Türkiye Kamu-Sen, özellikle kamu çalışanlarının haklarının korunması ve geliştirilmesi için, uzlaşıcı tavrını her zaman sürdürmüştür. Bundan sonra da sürdürecektir. Yine söylüyoruz, Türk askerinin Kuzey Irak'ı kontrolü, geleceğimizi tehdit etmektedir, Kerkük ve Musul'un kontrolü oradaki soydaşlarımızı, kardeşlerimizi tehdit etmektedirler. Bunun için gönderiyorsanız, açıktan ilan ediyorum, Türkiye Kamu-Sen olarak, kamu çalışanları olarak, 160 milyon lirayı da 6 artı 6'lık zammı da istemiyoruz.
Türkiye Kamu-Sen olarak uzlaşmacı tavrımızı en samimi şekilde bugüne kadar sürdürdük. Bundan sonra da sürdürmek istiyoruz, ama görülen o ki bu tavrımızı sürdürme şansı bize bırakılmıyor. Biz yaklaşık 16 bakanla görüşme yaptık. Son olarak da Mehmet Ali Şahin Bey'le görüştük. Bize, toplumda gerginlik hiç kimsenin işine yaramaz demişti. Sayın Başbakanla, kamu çalışanlarının haklarının korunması ve geliştirilmesi için 2004 yılı zamları için, "Bakanlar Kurulu'nda bir esneklik sağlanabilir sizi Başbakanla görüştürmek konusunda ben sorumluluğu üzerime alıyorum ben, sizi görüştüreceğim" demişti. Ben dün akşamdan beri Mehmet Ali Şahin Bey'e ulaşamıyorum. Özel kalemi kendisine bildiriyor ama cevaben size döneceğiz diyorlar, halen dönen yok. Dün İçişleri Bakanı ile bir görüşmemiz vardı. Bakanlar Kurulu toplantısının uzaması nedeniyle ertelendi. Artık bunun da doğru bir gerekçe olduğu kanaatinde değiliz, inanmıyoruz.
Türkiye Kamu-Sen ısrarını sürdürmektedir. Kamu çalışanlarının 2004 yılı zamları ve 2003 yılı kayıpları için Sayın Başbakanla görüşme ısrarımızı önümüzdeki Cuma gününe kadar sürdüreceğiz. Cuma günü, bütçenin meclise gönderilmesi söz konusudur.
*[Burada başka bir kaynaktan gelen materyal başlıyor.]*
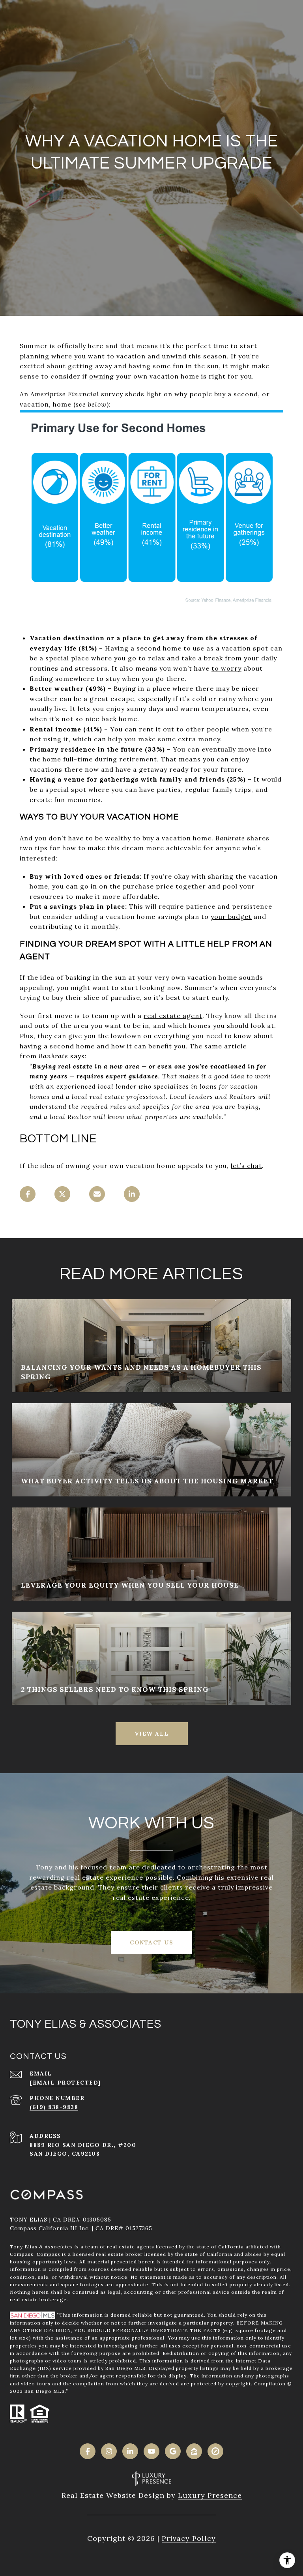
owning (101, 376)
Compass (48, 2254)
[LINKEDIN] (130, 2451)
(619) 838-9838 (54, 2107)
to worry (226, 668)
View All (152, 1733)
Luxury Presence (210, 2495)
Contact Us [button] (151, 1942)
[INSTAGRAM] (109, 2451)
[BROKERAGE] (215, 2451)
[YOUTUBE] (151, 2451)
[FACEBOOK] (87, 2451)
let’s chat (246, 1166)
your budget (231, 917)
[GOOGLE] (173, 2451)
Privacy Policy (189, 2538)
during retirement (126, 759)
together (191, 886)
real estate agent (173, 1016)
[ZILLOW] (194, 2451)
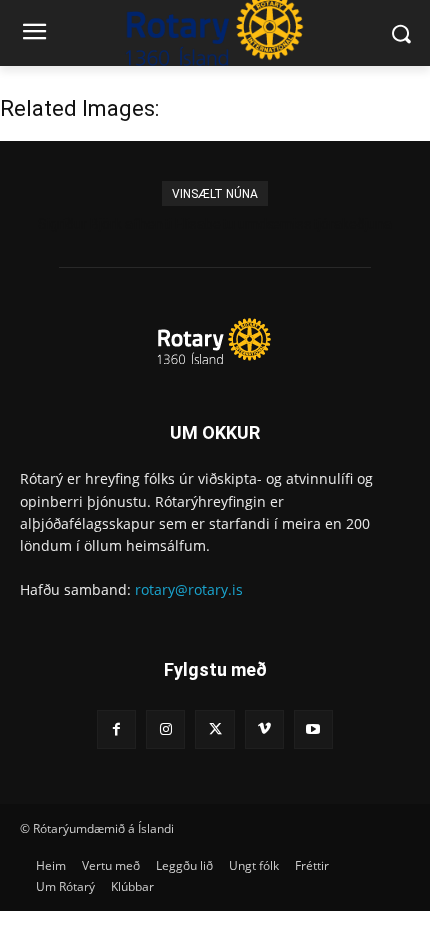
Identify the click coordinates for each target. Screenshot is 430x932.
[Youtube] (313, 729)
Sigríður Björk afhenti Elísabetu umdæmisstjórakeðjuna (215, 224)
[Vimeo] (264, 729)
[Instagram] (165, 729)
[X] (214, 729)
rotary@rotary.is (189, 589)
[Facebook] (116, 729)
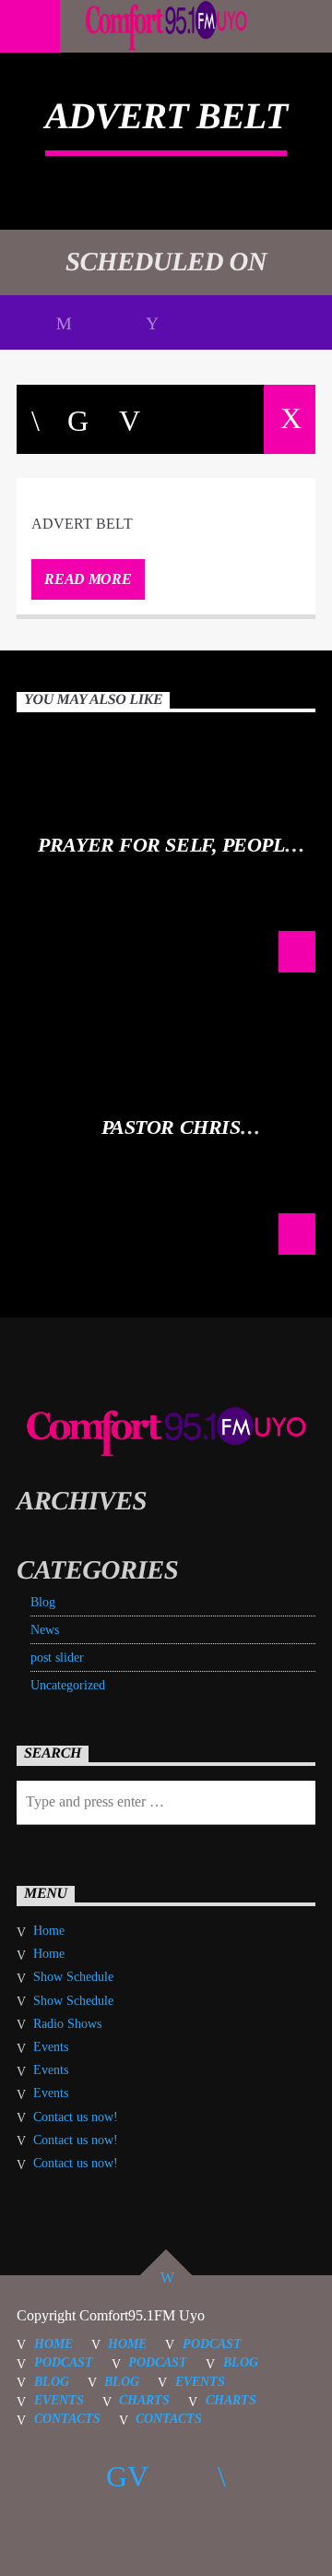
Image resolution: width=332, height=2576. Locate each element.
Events (50, 2047)
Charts (144, 2399)
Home (49, 1931)
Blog (42, 1602)
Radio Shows (67, 2024)
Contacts (67, 2418)
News (44, 1630)
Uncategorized (67, 1685)
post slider (57, 1657)
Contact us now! (75, 2117)
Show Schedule (73, 1977)
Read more (87, 579)
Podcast (212, 2343)
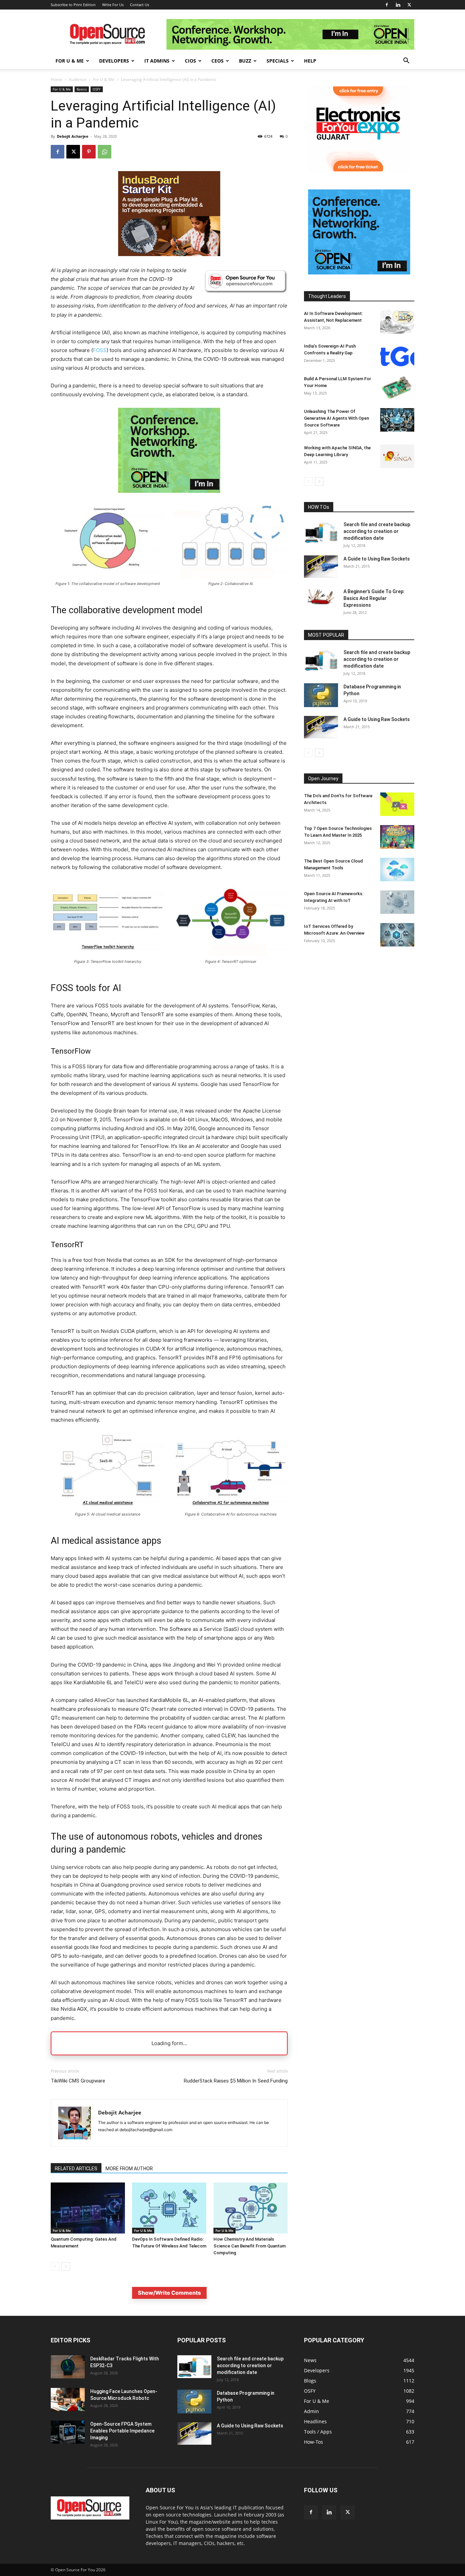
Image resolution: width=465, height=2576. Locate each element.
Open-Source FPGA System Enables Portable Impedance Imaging (122, 2430)
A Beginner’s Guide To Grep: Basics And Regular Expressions (374, 598)
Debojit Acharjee (73, 136)
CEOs (217, 60)
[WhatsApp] (104, 151)
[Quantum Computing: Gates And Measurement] (88, 2208)
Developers (114, 60)
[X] (409, 5)
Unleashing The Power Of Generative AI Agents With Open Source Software (336, 418)
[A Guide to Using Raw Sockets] (321, 566)
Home (56, 79)
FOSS (100, 350)
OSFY (97, 89)
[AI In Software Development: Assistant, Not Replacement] (397, 322)
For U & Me (69, 60)
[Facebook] (387, 5)
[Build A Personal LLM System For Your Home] (397, 387)
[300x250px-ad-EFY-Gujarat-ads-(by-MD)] (359, 169)
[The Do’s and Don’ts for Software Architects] (397, 804)
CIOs (190, 60)
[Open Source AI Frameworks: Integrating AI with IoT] (397, 902)
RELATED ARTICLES (76, 2168)
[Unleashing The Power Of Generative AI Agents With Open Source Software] (397, 420)
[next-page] (66, 2266)
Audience (77, 79)
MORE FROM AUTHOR (129, 2168)
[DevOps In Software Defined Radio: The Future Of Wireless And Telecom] (169, 2208)
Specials (278, 60)
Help (310, 60)
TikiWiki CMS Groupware (78, 2081)
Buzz (245, 60)
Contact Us (139, 4)
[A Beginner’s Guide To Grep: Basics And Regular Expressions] (321, 596)
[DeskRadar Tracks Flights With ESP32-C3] (68, 2367)
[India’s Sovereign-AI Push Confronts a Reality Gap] (397, 354)
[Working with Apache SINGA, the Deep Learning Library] (397, 456)
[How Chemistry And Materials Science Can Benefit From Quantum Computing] (250, 2208)
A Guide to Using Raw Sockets (376, 559)
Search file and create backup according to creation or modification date (376, 531)
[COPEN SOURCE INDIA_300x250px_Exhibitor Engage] (169, 498)
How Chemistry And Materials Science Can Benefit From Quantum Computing (249, 2246)
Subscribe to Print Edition (73, 4)
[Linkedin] (398, 5)
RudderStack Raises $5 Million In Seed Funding (236, 2081)
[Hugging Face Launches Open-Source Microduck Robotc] (68, 2399)
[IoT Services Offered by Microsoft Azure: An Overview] (397, 935)
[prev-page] (55, 2266)
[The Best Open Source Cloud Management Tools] (397, 869)
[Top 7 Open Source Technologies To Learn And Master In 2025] (397, 837)
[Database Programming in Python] (321, 695)
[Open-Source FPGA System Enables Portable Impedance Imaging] (68, 2432)
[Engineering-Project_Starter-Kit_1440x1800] (169, 254)
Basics (82, 89)
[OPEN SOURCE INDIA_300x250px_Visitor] (359, 272)
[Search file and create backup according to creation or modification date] (321, 532)
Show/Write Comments (169, 2292)
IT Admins (157, 60)
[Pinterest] (89, 151)
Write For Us (113, 4)
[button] (406, 61)
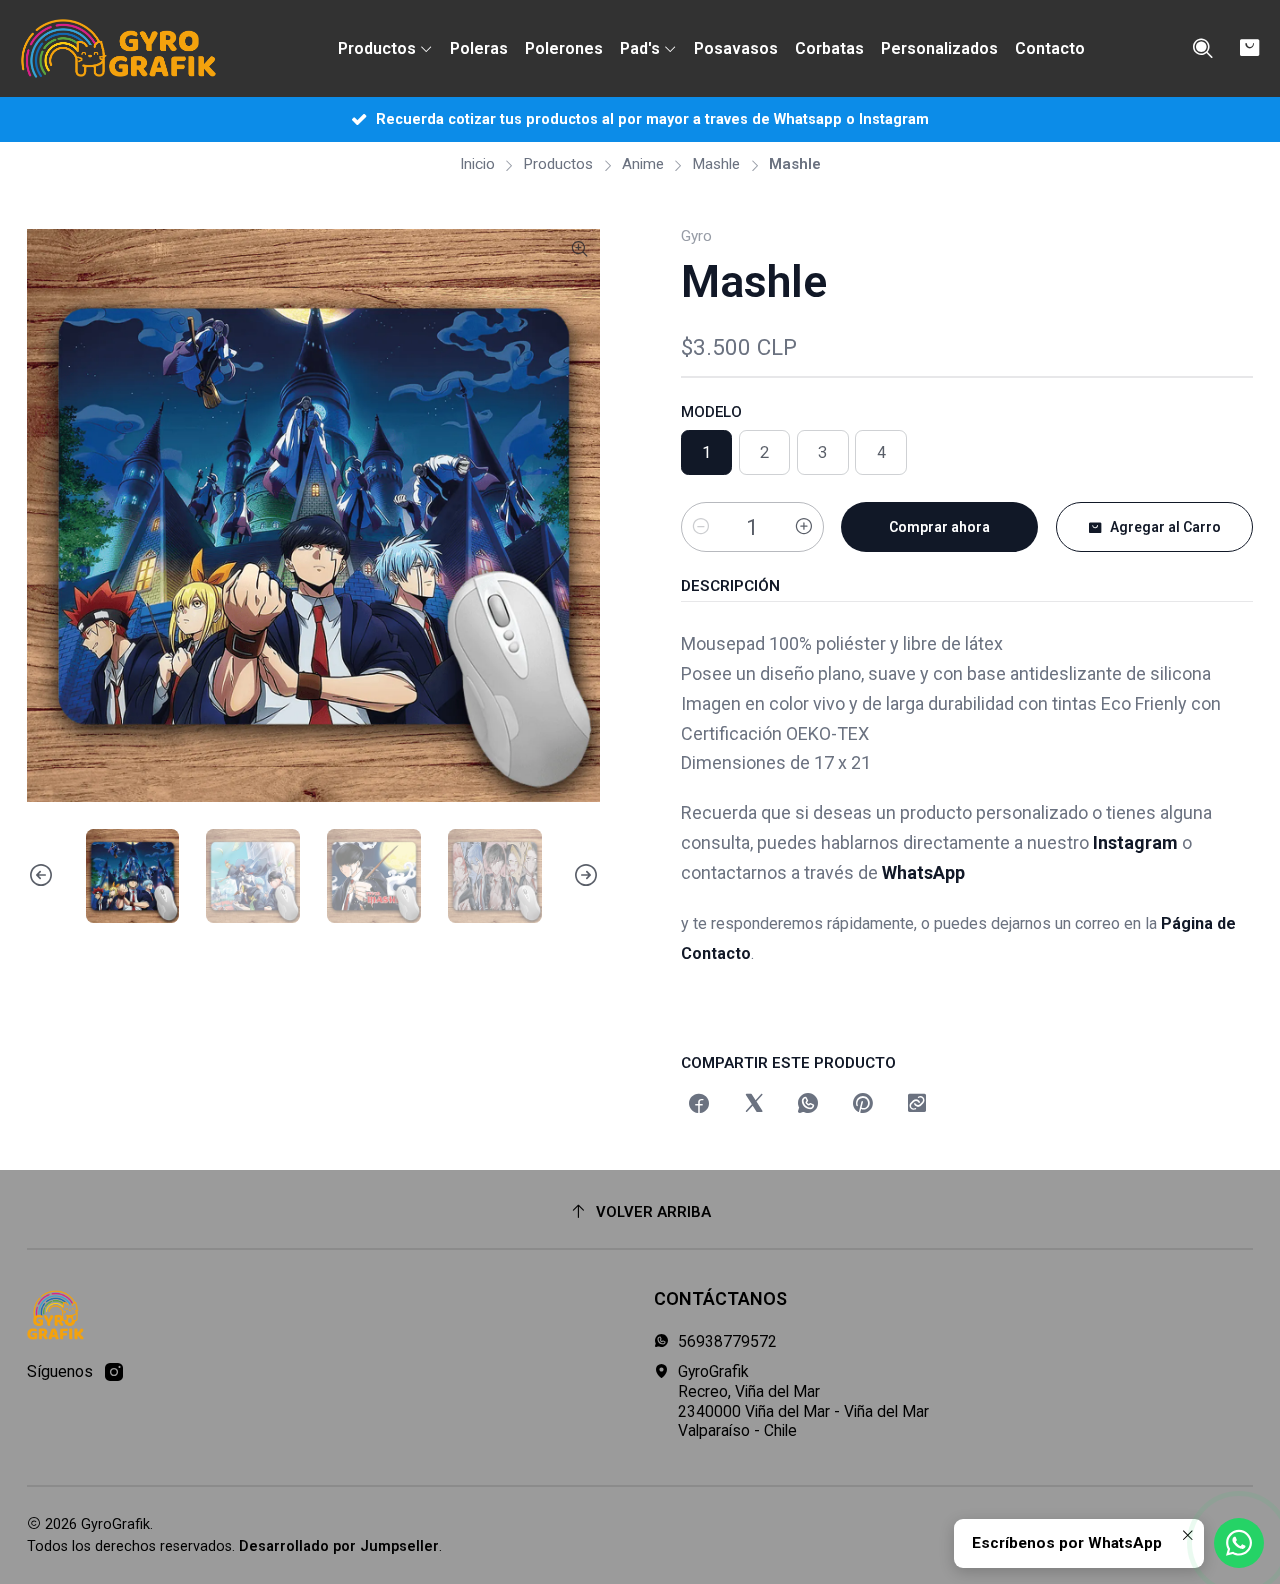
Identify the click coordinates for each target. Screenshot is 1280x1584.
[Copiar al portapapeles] (917, 1105)
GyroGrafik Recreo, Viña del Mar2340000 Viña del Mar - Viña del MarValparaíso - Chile (803, 1401)
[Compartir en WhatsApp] (808, 1105)
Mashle (716, 164)
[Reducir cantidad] (701, 527)
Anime (643, 164)
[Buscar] (1202, 49)
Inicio (477, 164)
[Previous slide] (42, 876)
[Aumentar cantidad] (804, 527)
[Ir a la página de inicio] (118, 49)
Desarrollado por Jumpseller (339, 1546)
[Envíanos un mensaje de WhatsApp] (1239, 1543)
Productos (558, 164)
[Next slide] (585, 876)
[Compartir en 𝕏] (754, 1105)
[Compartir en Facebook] (700, 1105)
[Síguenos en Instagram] (114, 1372)
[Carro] (1249, 48)
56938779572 (727, 1341)
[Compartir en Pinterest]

Ama, umutlu olduğumuzu söyleyemem. Biz, toplumda gerginlik yaratmamak için, toplum kesimleri arasında herhangi bir şekilde ülkenin bulunduğu dış politik gelişmeler ve bu konudaki ısrarcı tavırlar nedeniyle uzlaşmacı tavrımızı sürdürmeye devam edeceğiz. Ama yapacak başka çaremiz kalmadığı noktada, meydana inmekten asla tereddüt etmeyeceğiz.
18 Ekim 2003 tarihinde, on bir ilde, bu iller, Adana, Antalya, Kayseri, Samsun, İzmir, Konya,Eskişehir, Kocaeli, Sivas, Erzurum ve Trabzon'da bölgesel mitingler ve yürüyüşler başlatılacaktır. Plan bütçe komisyonu üyeleri ve meclisteki milletve-eri faks yağmuruna tutulacaktır. Yine Plan Bütçe Komisyonu üyeleri, illerden gelecek arkadaşlarımızla rahatsız edilecektir. TBMM'ye, genel kurulunda bütçe görüşülmeden uzlaştırma kurulu kararlarının uygulanması için, ısrarımız sürecektir. Ancak, riski paylaşırken bütününü bize ama nimeti paylaşırken ne düşerse bize anlayışını mutlaka yıkacağız.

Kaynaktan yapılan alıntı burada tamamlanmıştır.